Instructions for the task — Only an exact repetition of every entry counts as the answer.
(Beginning of Entries shown)
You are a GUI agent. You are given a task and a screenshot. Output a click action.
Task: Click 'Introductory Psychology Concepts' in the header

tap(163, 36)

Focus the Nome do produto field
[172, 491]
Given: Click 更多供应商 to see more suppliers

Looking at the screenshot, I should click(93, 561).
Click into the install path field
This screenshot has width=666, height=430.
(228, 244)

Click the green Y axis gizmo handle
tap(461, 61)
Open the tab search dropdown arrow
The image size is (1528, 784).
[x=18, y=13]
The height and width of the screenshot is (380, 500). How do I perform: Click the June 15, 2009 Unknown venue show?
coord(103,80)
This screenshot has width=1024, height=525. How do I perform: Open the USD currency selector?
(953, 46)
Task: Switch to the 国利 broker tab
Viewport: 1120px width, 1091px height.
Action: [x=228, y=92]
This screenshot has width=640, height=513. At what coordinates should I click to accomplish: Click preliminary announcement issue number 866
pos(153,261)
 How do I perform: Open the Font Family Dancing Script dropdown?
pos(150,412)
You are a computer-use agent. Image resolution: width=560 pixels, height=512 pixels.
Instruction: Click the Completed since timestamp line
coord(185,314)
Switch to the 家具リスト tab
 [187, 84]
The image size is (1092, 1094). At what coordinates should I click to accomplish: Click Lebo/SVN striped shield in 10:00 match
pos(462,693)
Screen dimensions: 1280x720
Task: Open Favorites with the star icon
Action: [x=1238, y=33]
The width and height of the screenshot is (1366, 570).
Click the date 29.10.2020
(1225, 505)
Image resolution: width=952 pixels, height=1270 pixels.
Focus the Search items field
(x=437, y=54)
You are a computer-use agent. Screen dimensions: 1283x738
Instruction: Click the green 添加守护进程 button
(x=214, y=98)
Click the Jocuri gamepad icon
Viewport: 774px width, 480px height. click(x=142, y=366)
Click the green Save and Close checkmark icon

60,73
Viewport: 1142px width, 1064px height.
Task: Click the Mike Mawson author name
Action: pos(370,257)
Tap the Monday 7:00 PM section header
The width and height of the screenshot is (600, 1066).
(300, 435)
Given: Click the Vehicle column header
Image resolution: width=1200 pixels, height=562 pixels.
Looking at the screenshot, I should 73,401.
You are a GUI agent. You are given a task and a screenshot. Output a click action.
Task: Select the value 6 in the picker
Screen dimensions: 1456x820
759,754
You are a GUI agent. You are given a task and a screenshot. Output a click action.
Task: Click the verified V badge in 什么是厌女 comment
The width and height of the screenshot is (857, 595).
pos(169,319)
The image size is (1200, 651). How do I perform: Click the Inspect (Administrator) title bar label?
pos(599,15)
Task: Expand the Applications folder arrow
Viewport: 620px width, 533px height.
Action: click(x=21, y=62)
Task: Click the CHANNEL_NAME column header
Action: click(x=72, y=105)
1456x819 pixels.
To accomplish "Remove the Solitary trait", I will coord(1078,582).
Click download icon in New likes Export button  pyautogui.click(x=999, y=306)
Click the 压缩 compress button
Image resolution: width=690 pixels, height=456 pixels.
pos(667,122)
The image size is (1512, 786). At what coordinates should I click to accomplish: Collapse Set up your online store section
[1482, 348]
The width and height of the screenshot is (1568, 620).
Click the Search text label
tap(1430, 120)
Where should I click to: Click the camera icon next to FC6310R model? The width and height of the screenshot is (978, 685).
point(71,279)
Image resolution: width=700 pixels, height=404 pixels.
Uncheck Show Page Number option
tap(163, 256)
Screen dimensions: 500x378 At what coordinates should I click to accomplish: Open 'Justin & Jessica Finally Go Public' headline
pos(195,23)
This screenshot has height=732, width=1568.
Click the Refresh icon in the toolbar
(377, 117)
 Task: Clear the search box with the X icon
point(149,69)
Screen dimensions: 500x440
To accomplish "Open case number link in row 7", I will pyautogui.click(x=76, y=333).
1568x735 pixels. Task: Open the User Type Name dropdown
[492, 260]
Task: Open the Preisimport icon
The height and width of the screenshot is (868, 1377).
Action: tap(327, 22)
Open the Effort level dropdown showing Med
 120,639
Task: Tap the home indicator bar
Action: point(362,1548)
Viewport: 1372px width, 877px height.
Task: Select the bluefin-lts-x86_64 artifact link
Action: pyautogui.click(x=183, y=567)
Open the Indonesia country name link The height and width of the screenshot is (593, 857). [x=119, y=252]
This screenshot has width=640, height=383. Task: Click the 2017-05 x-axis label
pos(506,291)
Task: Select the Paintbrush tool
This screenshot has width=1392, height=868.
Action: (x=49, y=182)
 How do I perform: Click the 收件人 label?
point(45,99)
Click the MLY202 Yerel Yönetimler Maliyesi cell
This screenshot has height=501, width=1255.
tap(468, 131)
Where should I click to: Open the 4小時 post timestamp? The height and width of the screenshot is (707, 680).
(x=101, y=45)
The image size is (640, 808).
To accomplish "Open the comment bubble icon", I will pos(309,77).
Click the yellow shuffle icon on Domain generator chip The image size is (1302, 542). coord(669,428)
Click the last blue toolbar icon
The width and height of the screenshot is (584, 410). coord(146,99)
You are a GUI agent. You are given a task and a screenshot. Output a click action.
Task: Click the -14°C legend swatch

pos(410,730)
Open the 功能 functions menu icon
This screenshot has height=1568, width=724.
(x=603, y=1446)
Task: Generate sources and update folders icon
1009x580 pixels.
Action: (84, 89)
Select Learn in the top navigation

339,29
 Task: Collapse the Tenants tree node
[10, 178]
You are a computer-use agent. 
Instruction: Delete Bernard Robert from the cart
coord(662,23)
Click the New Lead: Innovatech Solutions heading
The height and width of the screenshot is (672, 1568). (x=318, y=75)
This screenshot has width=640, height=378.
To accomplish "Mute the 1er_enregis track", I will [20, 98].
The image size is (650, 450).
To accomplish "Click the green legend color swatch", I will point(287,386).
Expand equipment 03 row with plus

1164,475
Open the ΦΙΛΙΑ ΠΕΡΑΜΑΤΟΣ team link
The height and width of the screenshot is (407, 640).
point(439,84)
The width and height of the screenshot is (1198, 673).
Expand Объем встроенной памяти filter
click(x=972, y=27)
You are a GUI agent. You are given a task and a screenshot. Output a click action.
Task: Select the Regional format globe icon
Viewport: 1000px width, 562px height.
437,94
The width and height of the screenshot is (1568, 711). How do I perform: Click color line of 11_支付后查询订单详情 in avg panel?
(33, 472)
(End of Entries shown)
Solution for this task —
You are a GUI agent. You are given a task and a screenshot. Output a click action.
Task: Click 'Introductory Psychology Concepts' in the header

tap(163, 36)

Focus the Nome do produto field
[172, 491]
Given: Click 更多供应商 to see more suppliers

Looking at the screenshot, I should click(93, 561).
Click into the install path field
This screenshot has width=666, height=430.
(228, 244)

Click the green Y axis gizmo handle
tap(461, 61)
Open the tab search dropdown arrow
The image size is (1528, 784).
[x=18, y=13]
The height and width of the screenshot is (380, 500). How do I perform: Click the June 15, 2009 Unknown venue show?
coord(103,80)
This screenshot has width=1024, height=525. How do I perform: Open the USD currency selector?
(953, 46)
Task: Switch to the 国利 broker tab
Viewport: 1120px width, 1091px height.
Action: [x=228, y=92]
This screenshot has width=640, height=513. At what coordinates should I click to accomplish: Click preliminary announcement issue number 866
pos(153,261)
 How do I perform: Open the Font Family Dancing Script dropdown?
pos(150,412)
You are a computer-use agent. Image resolution: width=560 pixels, height=512 pixels.
Instruction: Click the Completed since timestamp line
coord(185,314)
Switch to the 家具リスト tab
 [187, 84]
The image size is (1092, 1094). At what coordinates should I click to accomplish: Click Lebo/SVN striped shield in 10:00 match
pos(462,693)
Screen dimensions: 1280x720
Task: Open Favorites with the star icon
Action: [x=1238, y=33]
The width and height of the screenshot is (1366, 570).
Click the date 29.10.2020
(1225, 505)
Image resolution: width=952 pixels, height=1270 pixels.
Focus the Search items field
(x=437, y=54)
You are a computer-use agent. Screen dimensions: 1283x738
Instruction: Click the green 添加守护进程 button
(x=214, y=98)
Click the Jocuri gamepad icon
Viewport: 774px width, 480px height. click(x=142, y=366)
Click the green Save and Close checkmark icon

60,73
Viewport: 1142px width, 1064px height.
Task: Click the Mike Mawson author name
Action: pos(370,257)
Tap the Monday 7:00 PM section header
The width and height of the screenshot is (600, 1066).
(300, 435)
Given: Click the Vehicle column header
Image resolution: width=1200 pixels, height=562 pixels.
Looking at the screenshot, I should 73,401.
You are a GUI agent. You are given a task and a screenshot. Output a click action.
Task: Select the value 6 in the picker
Screen dimensions: 1456x820
759,754
You are a GUI agent. You are given a task and a screenshot. Output a click action.
Task: Click the verified V badge in 什么是厌女 comment
The width and height of the screenshot is (857, 595).
pos(169,319)
The image size is (1200, 651). How do I perform: Click the Inspect (Administrator) title bar label?
pos(599,15)
Task: Expand the Applications folder arrow
Viewport: 620px width, 533px height.
Action: click(x=21, y=62)
Task: Click the CHANNEL_NAME column header
Action: click(x=72, y=105)
1456x819 pixels.
To accomplish "Remove the Solitary trait", I will coord(1078,582).
Click download icon in New likes Export button  pyautogui.click(x=999, y=306)
Click the 压缩 compress button
Image resolution: width=690 pixels, height=456 pixels.
pos(667,122)
The image size is (1512, 786). At what coordinates should I click to accomplish: Collapse Set up your online store section
[1482, 348]
The width and height of the screenshot is (1568, 620).
Click the Search text label
tap(1430, 120)
Where should I click to: Click the camera icon next to FC6310R model? The width and height of the screenshot is (978, 685).
point(71,279)
Image resolution: width=700 pixels, height=404 pixels.
Uncheck Show Page Number option
tap(163, 256)
Screen dimensions: 500x378 At what coordinates should I click to accomplish: Open 'Justin & Jessica Finally Go Public' headline
pos(195,23)
This screenshot has height=732, width=1568.
Click the Refresh icon in the toolbar
(377, 117)
 Task: Clear the search box with the X icon
point(149,69)
Screen dimensions: 500x440
To accomplish "Open case number link in row 7", I will pyautogui.click(x=76, y=333).
1568x735 pixels. Task: Open the User Type Name dropdown
[492, 260]
Task: Open the Preisimport icon
The height and width of the screenshot is (868, 1377).
Action: tap(327, 22)
Open the Effort level dropdown showing Med
 120,639
Task: Tap the home indicator bar
Action: point(362,1548)
Viewport: 1372px width, 877px height.
Task: Select the bluefin-lts-x86_64 artifact link
Action: pyautogui.click(x=183, y=567)
Open the Indonesia country name link The height and width of the screenshot is (593, 857). [x=119, y=252]
This screenshot has width=640, height=383. Task: Click the 2017-05 x-axis label
pos(506,291)
Task: Select the Paintbrush tool
This screenshot has width=1392, height=868.
Action: (x=49, y=182)
 How do I perform: Click the 收件人 label?
point(45,99)
Click the MLY202 Yerel Yönetimler Maliyesi cell
This screenshot has height=501, width=1255.
tap(468, 131)
Where should I click to: Open the 4小時 post timestamp? The height and width of the screenshot is (707, 680).
(x=101, y=45)
The image size is (640, 808).
To accomplish "Open the comment bubble icon", I will pos(309,77).
Click the yellow shuffle icon on Domain generator chip The image size is (1302, 542). coord(669,428)
Click the last blue toolbar icon
The width and height of the screenshot is (584, 410). coord(146,99)
You are a GUI agent. You are given a task and a screenshot. Output a click action.
Task: Click the -14°C legend swatch

pos(410,730)
Open the 功能 functions menu icon
This screenshot has height=1568, width=724.
(x=603, y=1446)
Task: Generate sources and update folders icon
1009x580 pixels.
Action: (84, 89)
Select Learn in the top navigation

339,29
 Task: Collapse the Tenants tree node
[10, 178]
You are a computer-use agent. 
Instruction: Delete Bernard Robert from the cart
coord(662,23)
Click the New Lead: Innovatech Solutions heading
The height and width of the screenshot is (672, 1568). (x=318, y=75)
This screenshot has width=640, height=378.
To accomplish "Mute the 1er_enregis track", I will [20, 98].
The image size is (650, 450).
To accomplish "Click the green legend color swatch", I will point(287,386).
Expand equipment 03 row with plus

1164,475
Open the ΦΙΛΙΑ ΠΕΡΑΜΑΤΟΣ team link
The height and width of the screenshot is (407, 640).
point(439,84)
The width and height of the screenshot is (1198, 673).
Expand Объем встроенной памяти filter
click(x=972, y=27)
You are a GUI agent. You are given a task and a screenshot. Output a click action.
Task: Select the Regional format globe icon
Viewport: 1000px width, 562px height.
437,94
The width and height of the screenshot is (1568, 711). How do I perform: Click color line of 11_支付后查询订单详情 in avg panel?
(33, 472)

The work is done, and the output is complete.